Editors at National Review Online take on the latest bad idea from a prominent left-coast city.

An advisory committee to the city of San Francisco has recommended that the city pay “reparations” to its black population. The plan was prepared by the San Francisco Human Rights Commission staff for the San Francisco African American Reparations Advisory Committee, the very name of which suggests that the committee’s conclusions were foregone. This is madness.

Under the plan, the city would pay a minimum of $5 million to each qualifying black resident of the city over age 18 and commit to a 250-year program of guaranteeing a $97,000 income to low-income black residents (or rather, those who are still low-income after they are given $5 million of public money). The 250-year requirement aims to disenfranchise the next two and a half centuries of San Francisco residents from voting on whether to change the program once they see how it plays out in practice.

The revival of the reparations movement derives largely from a 2014 Atlantic essay by Ta-Nehisi Coates, which is cited in the report. This would be by far the most ambitious attempt yet at reparations, and it lays bare the flaws in the whole concept.

Those include deliberately conflating the unique historical injustice of slavery with other forms of legal discrimination. The report acknowledges that “neither San Francisco, nor California, formally adopted the institution of chattel slavery,” yet claims that “California and its localities meaningfully enforced and upheld slavery by perpetuating the racial caste system of subjugating Black Americans from the freedoms assured to them by the Declaration of Independence.”

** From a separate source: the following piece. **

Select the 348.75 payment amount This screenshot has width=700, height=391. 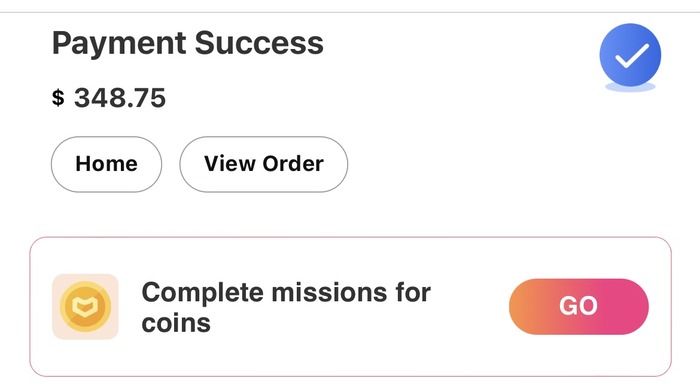coord(120,98)
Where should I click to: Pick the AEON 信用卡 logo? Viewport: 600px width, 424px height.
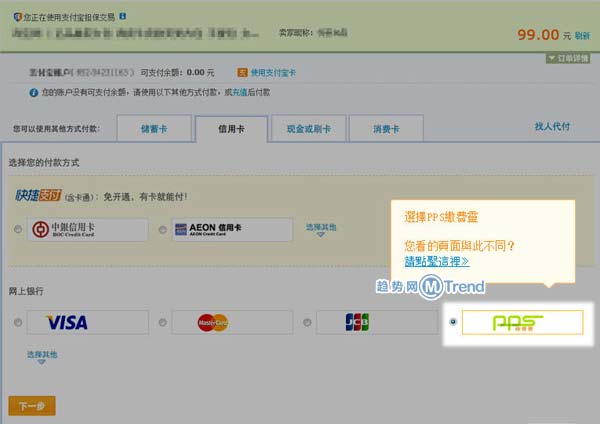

Then there is simple ignorance: “The United States was wholly supportive of and dependent upon the enslavement of African people and their descendants as the vehicle that established and propelled the country’s economy.” Wholly dependent? The vehicle? In one fell swoop, the Human Rights Commission staff writes the labors of nearly 90 percent of the American population — including generations of small farmers, inventors, and industrialists — entirely out of American economic history.